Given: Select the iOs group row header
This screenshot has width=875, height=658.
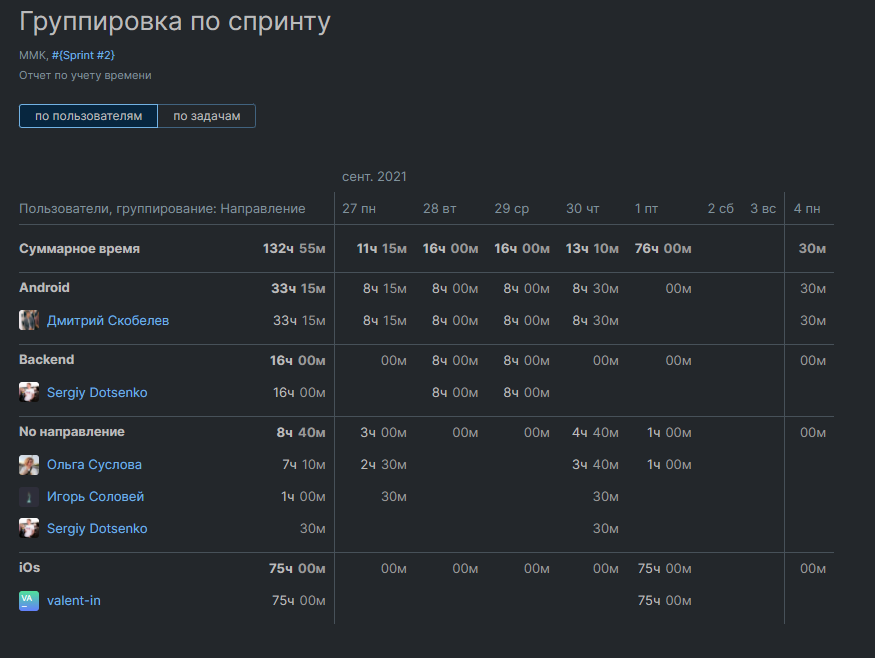Looking at the screenshot, I should coord(30,568).
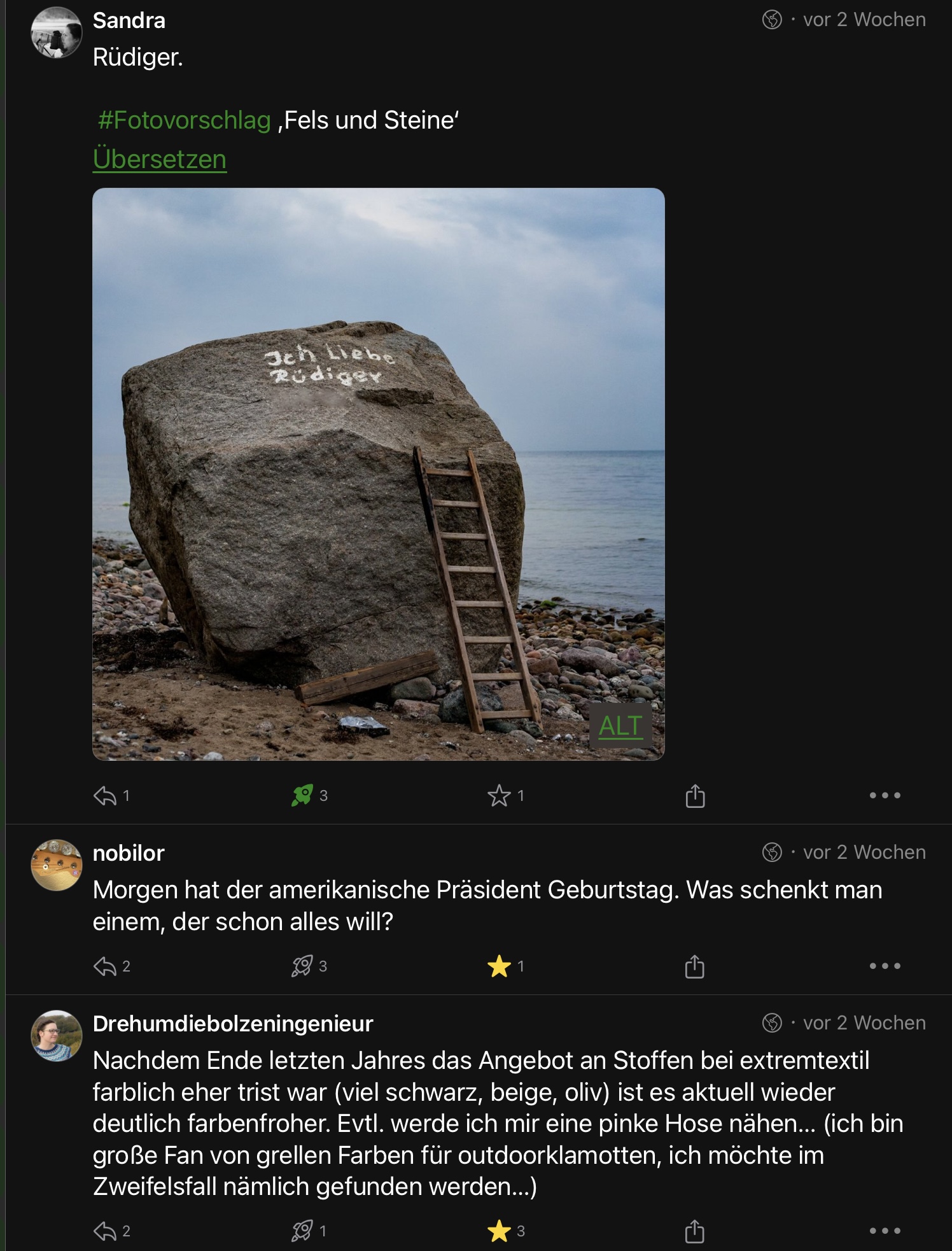Reply to nobilor's birthday post
This screenshot has height=1251, width=952.
point(105,966)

---+---

Activity: Go through the entries and retype each one exactly, skipping any image.

Result of this task:
Given: Select the iOs group row header
This screenshot has width=875, height=658.
Looking at the screenshot, I should coord(30,568).
Reply to nobilor's birthday post
This screenshot has height=1251, width=952.
point(105,966)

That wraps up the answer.